* [Brano selezionato]
I diritti umani in frantumi sotto le macerie di Aleppo

Una nostra fonte siriana, che ci ha chiesto di rimanere anonima, commenta la caduta di Aleppo Est, per più di quattro anni in mano ai ribelli.

I diritti umani in frantumi sotto le macerie di Aleppo

M. K. è uno studente siriano. Per ragioni di sicurezza, ci ha chiesto di rimanere anonimo.


Nel 1937 l’autore libanese Raif al-Khouri tenne stretto il suo manoscritto da Beirut fino alla Siria: sarebbe diventato il primo libro sui diritti umani della storia. Nel 1962 Meafak Al-Kerzbaro fondò la prima associazione per i diritti umani del mondo arabo. Nel 2000, la prima enciclopedia internazionale sui diritti umani fu pubblicata in Siria, malgrado le tante difficoltà.

Oggi, in un paradosso storico assurdo e sanguinoso, i diritti umani sono in frantumi, sotto le macerie di Aleppo e sotto lo sguardo della comunità internazionale — in un silenzio e in un’impotenza che lasciano sconvolti.

* [Dati forniti]
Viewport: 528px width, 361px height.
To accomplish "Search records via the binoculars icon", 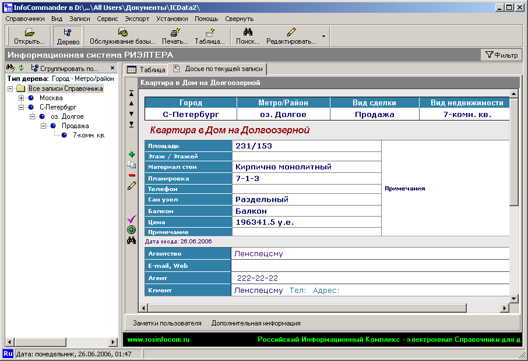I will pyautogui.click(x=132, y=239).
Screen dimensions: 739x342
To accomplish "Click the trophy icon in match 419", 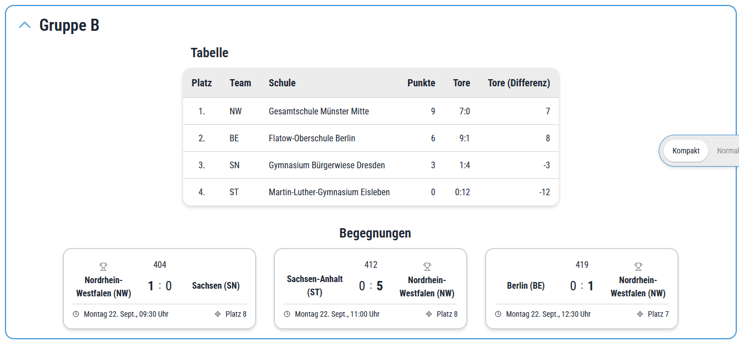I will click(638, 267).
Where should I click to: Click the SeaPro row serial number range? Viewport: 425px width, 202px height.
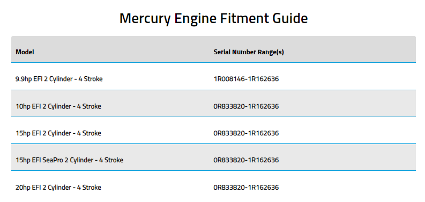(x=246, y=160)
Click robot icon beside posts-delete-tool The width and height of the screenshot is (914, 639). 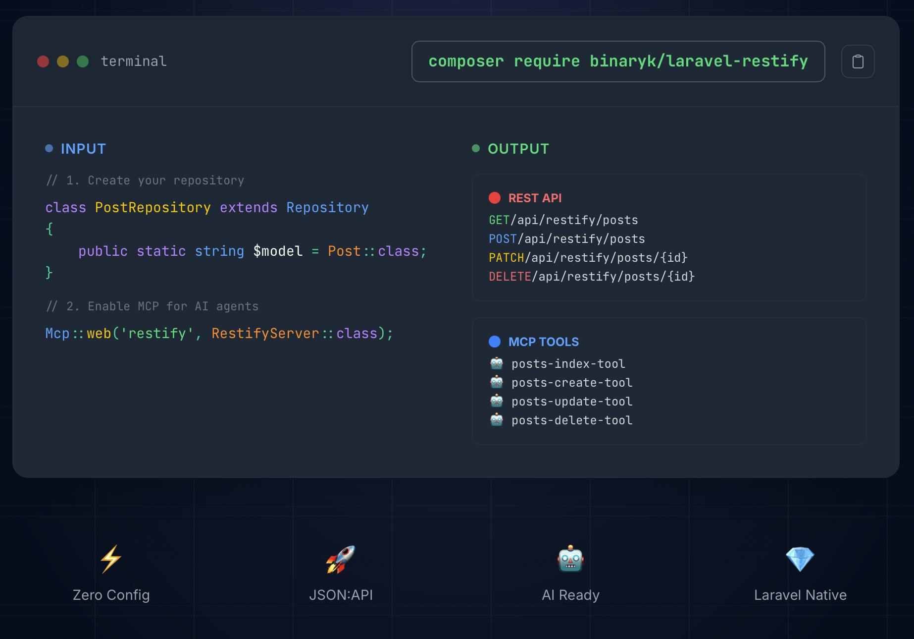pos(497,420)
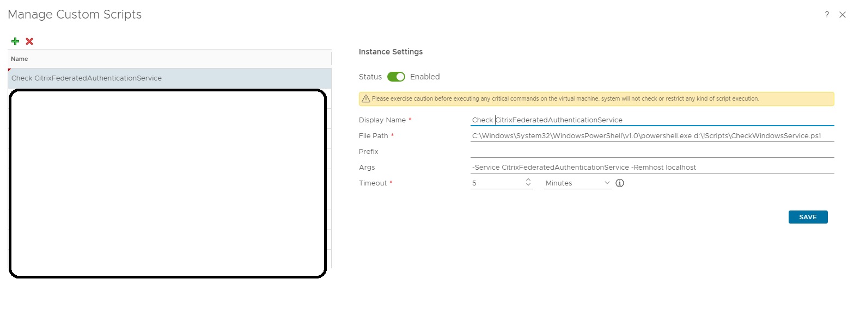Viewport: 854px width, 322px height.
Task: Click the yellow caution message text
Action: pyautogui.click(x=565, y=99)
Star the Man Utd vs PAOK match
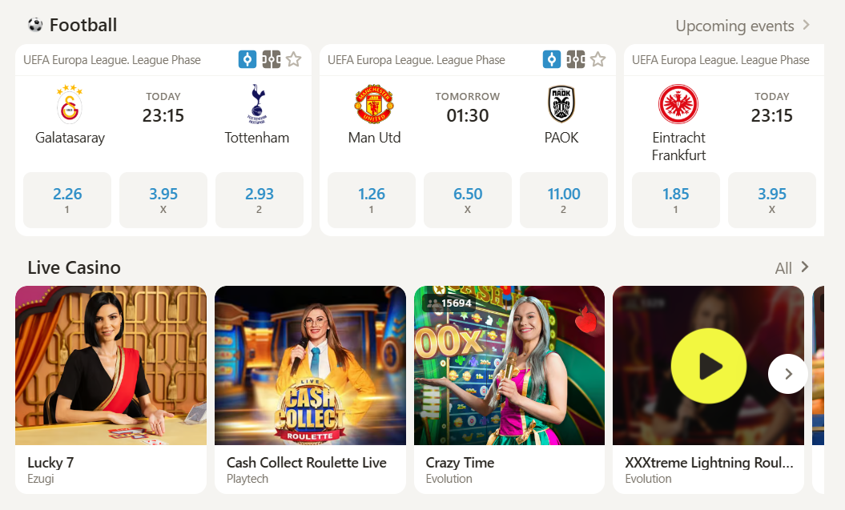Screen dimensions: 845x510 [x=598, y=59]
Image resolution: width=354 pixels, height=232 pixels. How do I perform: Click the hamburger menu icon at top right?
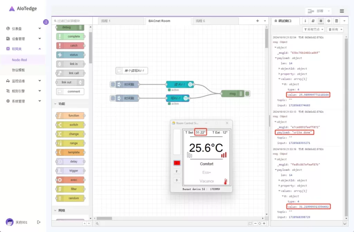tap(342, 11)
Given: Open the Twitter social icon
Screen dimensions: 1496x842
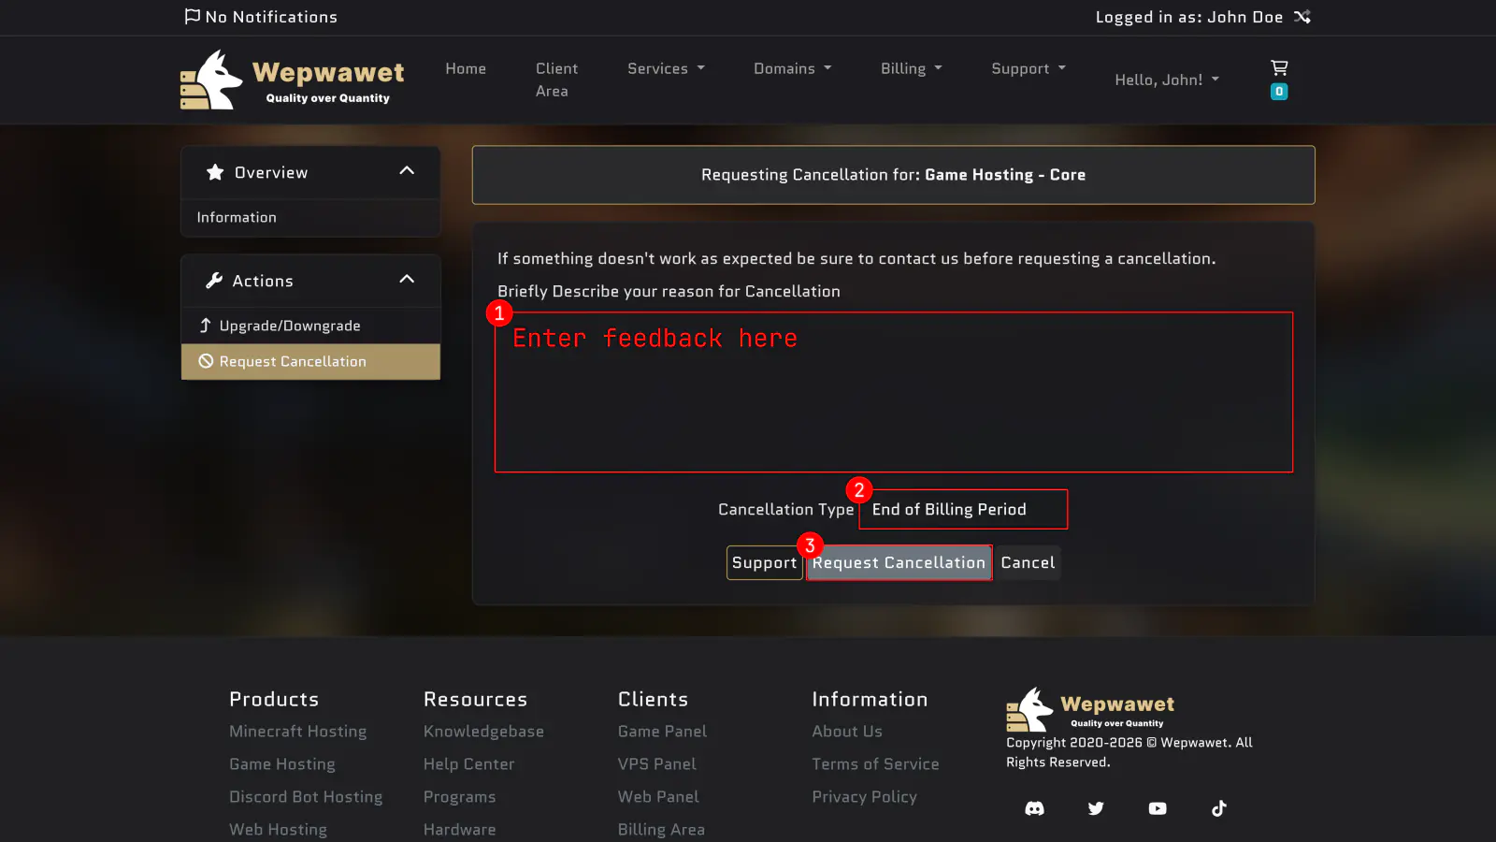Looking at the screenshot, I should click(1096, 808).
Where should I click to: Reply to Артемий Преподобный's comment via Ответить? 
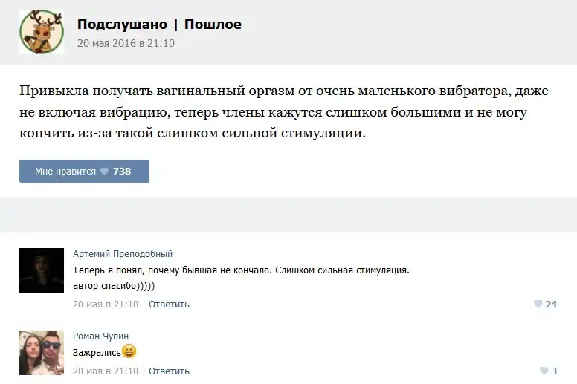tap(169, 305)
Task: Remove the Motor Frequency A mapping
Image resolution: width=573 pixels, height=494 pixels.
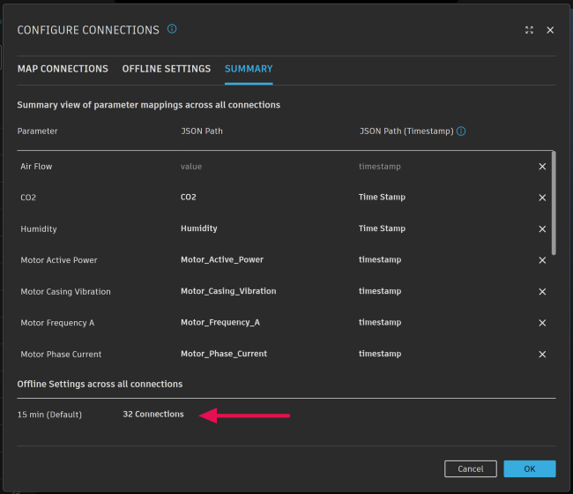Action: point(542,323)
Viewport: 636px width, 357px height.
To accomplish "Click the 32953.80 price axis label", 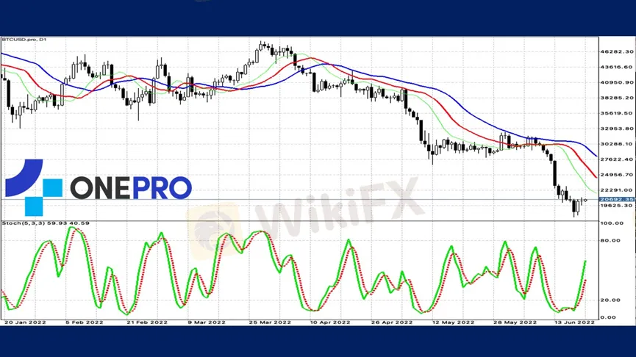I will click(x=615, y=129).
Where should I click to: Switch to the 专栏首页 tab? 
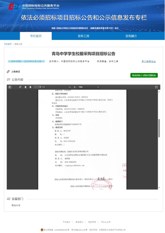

* [Esercizi]
- a) Secondo il brano su Aleppo, in quale anno e da chi fu fondata la prima associazione per i diritti umani del mondo arabo?
- b) Prosegua il brano su Aleppo a partire dalla sua ultima frase.
Le righe non hanno alcun ruolo in quanto segue.

* [Risultati attesi]
- a) Nel 1962, da Meafak Al-Kerzbaro.

- b)
Aleppo, la città più grande della Siria, divisa ormai da cinque anni in due parti — ad est e ovest — è ritornata completamente nelle mani del regime siriano, dopo una serie di scontri  devastanti tra le truppe governative — sostenute da milizie settarie iraniane, irachene e libanesi — e i combattenti dell’opposizione islamista.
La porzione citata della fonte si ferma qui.